Prima ha affermato che bisognava andare a votare subito per evitare i referendum sul Jobs Act.
Che peraltro si potrebbero fare nel 2017, nello stesso anno delle elezioni anticipate, con una semplice leggina di deroga come nel 1987. Poi ha insultato almeno centomila giovani che sono andati a lavorare o a perfezionare gli studi all’estero, compiacendosi che si fossero tolti dai piedi.
Indi ha raffazzonato improbabili correzioni verbali che non hanno convinto nessuno, compresi quelli del suo partito, visto che proprio dai giovani del Pd di diverse città e regioni d’Italia giunge l’invito al ministro a levarsi di torno. Compare anche l’immancabile conflitto di interessi. Già a suo tempo la stampa si occupò di una cena fra il ministro e Salvatore Buzzi, il leader della cooperativa 29 giugno e ora tra i massimi imputati di Mafia Capitale.
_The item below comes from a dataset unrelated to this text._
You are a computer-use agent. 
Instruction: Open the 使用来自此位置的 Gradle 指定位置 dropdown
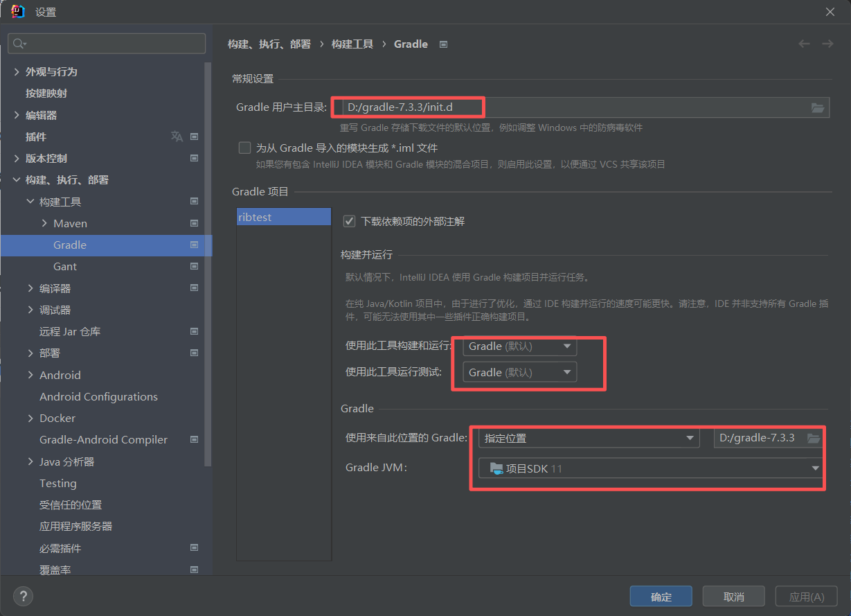click(589, 438)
In queste ore fa capolino un’altra vicenda, della quale vanno appurate tutte le circostanze. Il figlio del Ministro è direttore di un settimanale che sarebbe stato finanziato con rilevanti contributi pubblici mentre il padre sedeva nel governo.
Ora fioccano in entrambi i rami del Parlamento le mozioni di sfiducia nei confronti del titolare del dicastero del lavoro, visto che il Presidente del Consiglio non può dimissionare i propri ministri, che sono nominati dal capo dello Stato, sebbene su sua proposta. Potrebbe però esercitare una vigorosa moral suasion nei confronti di Poletti ad abbandonare la poltrona, ma vista l’identità di vedute fra Gentiloni e quest’ultimo sull’articolo 18 e il Jobs Act, non c’è da farci conto. Infatti, al termine di interrogazioni a risposta immediata, in cui ha ricantato le lodi alle magnifiche sorti progressive dei suoi provvedimenti, Poletti ha pronunciato un secco e sdegnato no alla ipotesi di dimissioni «volontarie».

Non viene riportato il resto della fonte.